O relator argumentou que a lei complementar 9/2024 é inconstitucional, pois a responsabilidade sobre as diretrizes do ensino é exclusiva da União, não podendo os municípios legislar sobre o tema. Fux também alertou que a norma poderia ser utilizada como justificativa para a perseguição de professores.
A legislação em questão proibia os educadores de praticarem a “doutrinação de ideias” e exigia uma suposta “neutralidade ideológica”. O ministro enfatizou que essa imposição prejudica a liberdade de ensinar e o pluralismo necessário ao aprendizado, restringindo, portanto, o direito de aprender.
O ministro Luiz Fux mencionou decisões anteriores do STF que já haviam declarado inconstitucionais legislações estaduais e municipais que impuseram restrições ao ensino público. Ele citou, por exemplo, a inconstitucionalidade de leis que limitavam o ensino de “ideologia de gênero” e o uso da “linguagem neutra” nas escolas.
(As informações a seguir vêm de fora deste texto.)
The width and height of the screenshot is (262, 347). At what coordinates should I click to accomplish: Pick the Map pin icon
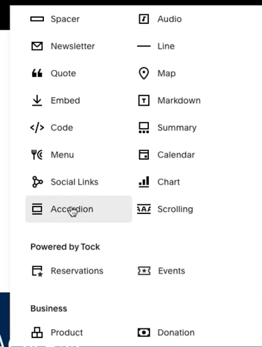pyautogui.click(x=144, y=73)
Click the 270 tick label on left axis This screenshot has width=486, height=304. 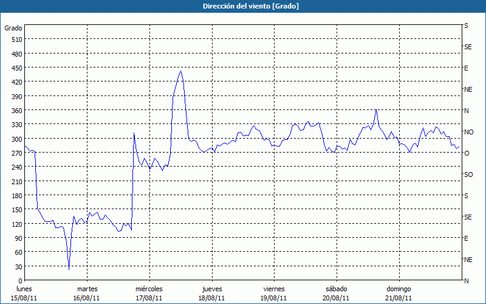click(16, 153)
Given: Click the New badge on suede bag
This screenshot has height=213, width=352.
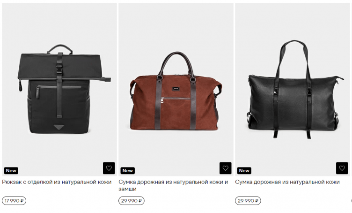Looking at the screenshot, I should tap(127, 170).
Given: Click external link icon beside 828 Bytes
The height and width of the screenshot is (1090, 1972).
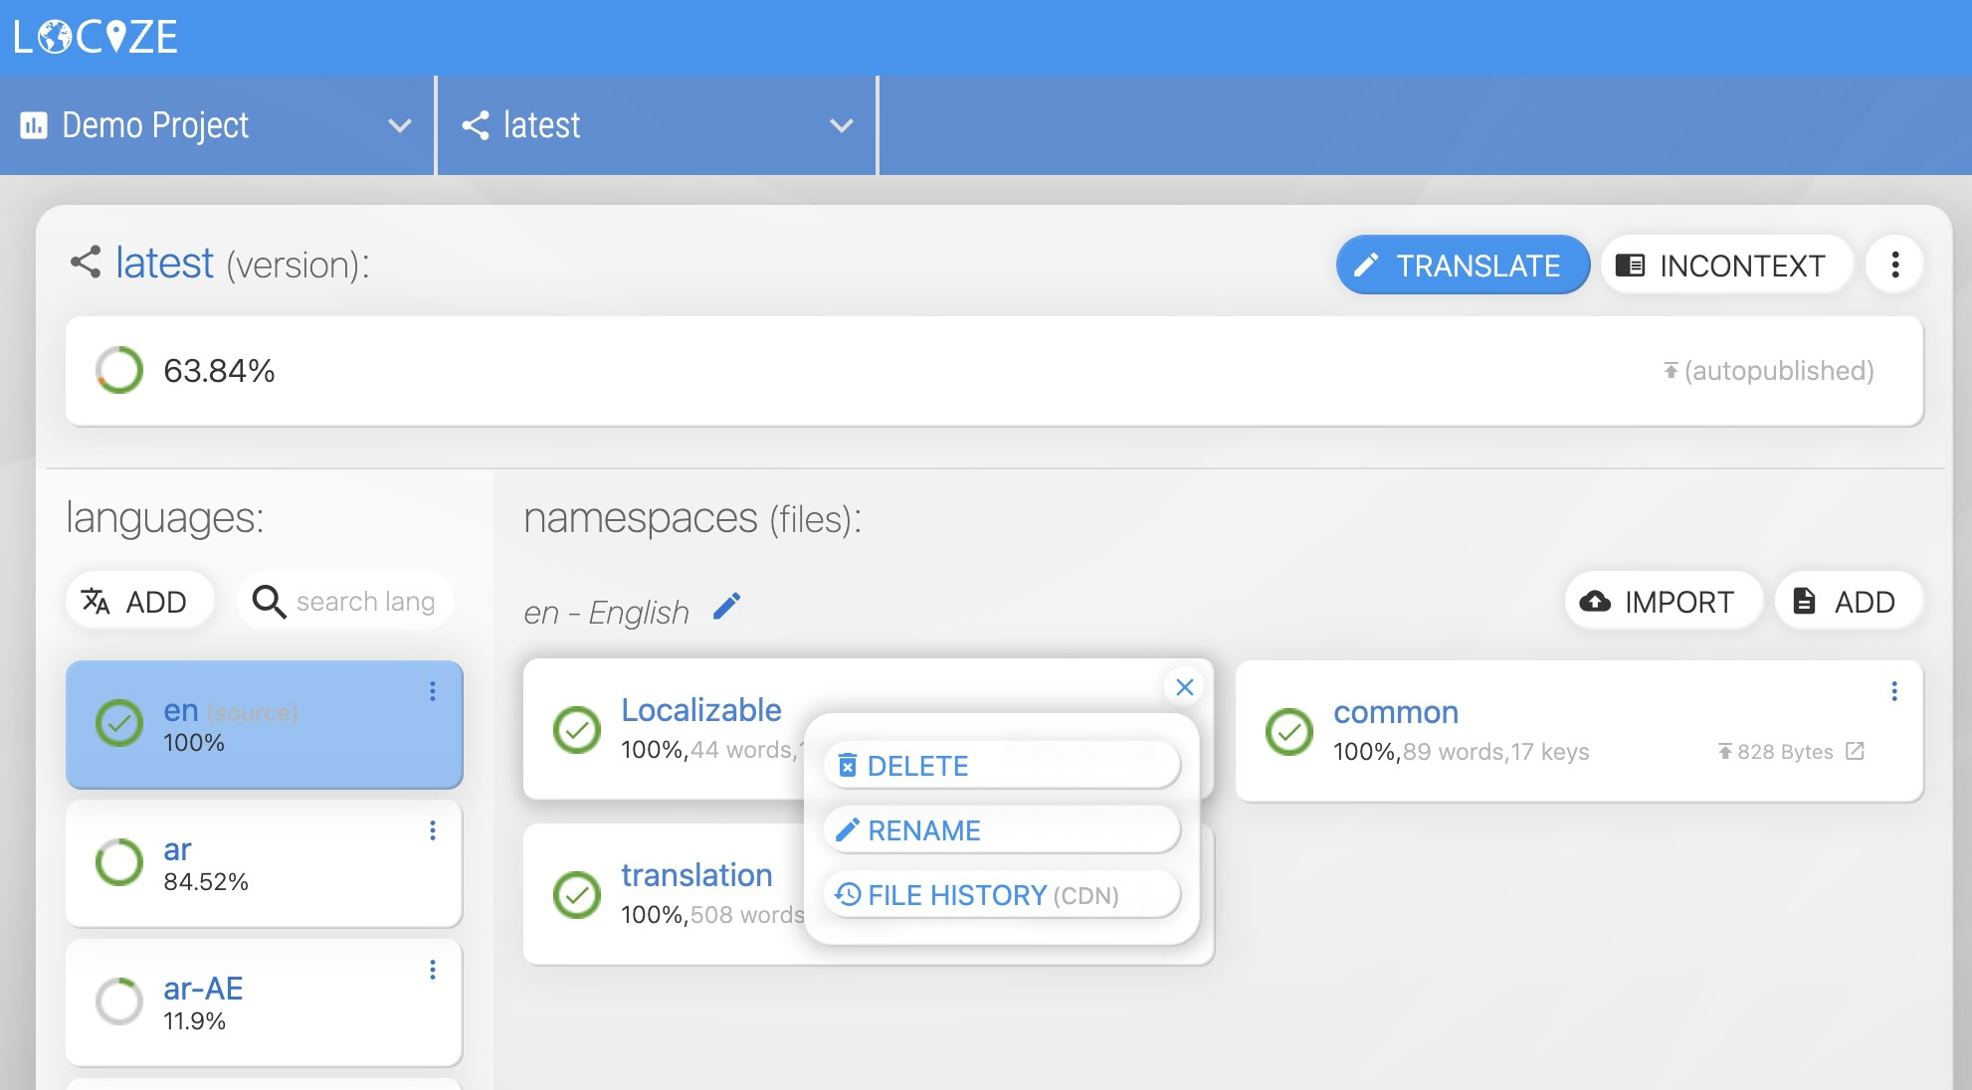Looking at the screenshot, I should click(x=1855, y=751).

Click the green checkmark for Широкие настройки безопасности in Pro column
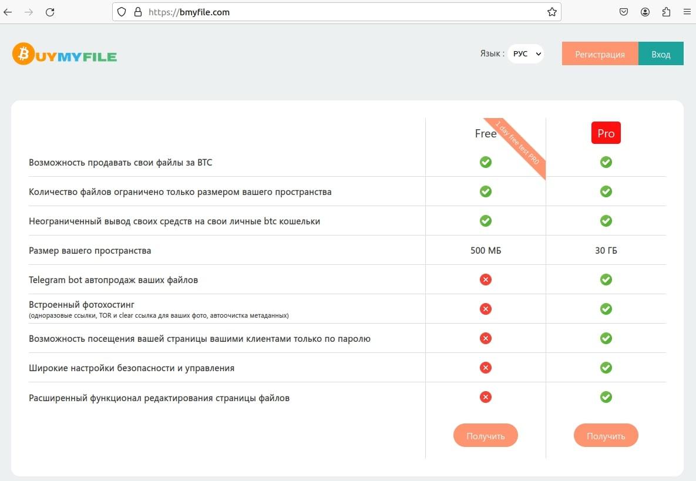coord(606,367)
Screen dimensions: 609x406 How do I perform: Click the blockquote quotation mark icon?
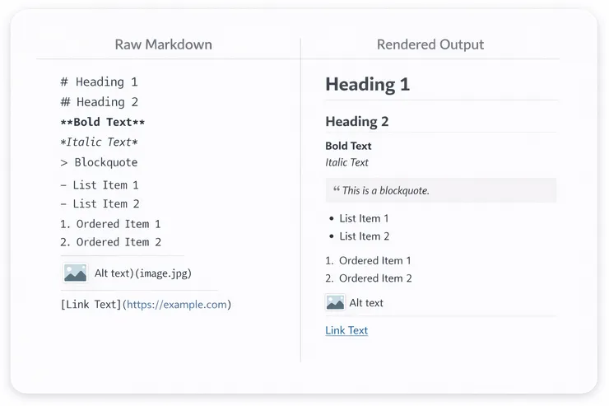click(x=337, y=190)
Fux defendeu a importância de promover a “educação política desde cedo” para engajar os cidadãos na vida política. Ele argumentou que a neutralidade ideológica proposta pela lei municipal não apenas é inconstitucional, mas também incompatível com os princípios do ordenamento jurídico brasileiro.
O relator também destacou que existem limites para a intervenção familiar no processo educativo. Segundo ele, não se pode impedir que os alunos tenham acesso a uma diversidade de valores. Os parâmetros familiares não devem sobrepor-se à legislação federal que estabelece as diretrizes educacionais.
O ministro afirmou que, embora as famílias tenham liberdade para educar seus filhos, o Estado não pode restringir o conhecimento dos alunos com base nas convicções dos pais. Ele reiterou que a educação deve ser um espaço de pluralidade e liberdade de expressão.
O parecer da Procuradoria-Geral da República, que acompanhou o voto do relator, também sustentou a inconstitucionalidade da norma, argumentando que a proibição genérica de “doutrinação” política e ideológica desrespeita a liberdade de expressão dos professores e configura uma medida excessiva e desnecessária.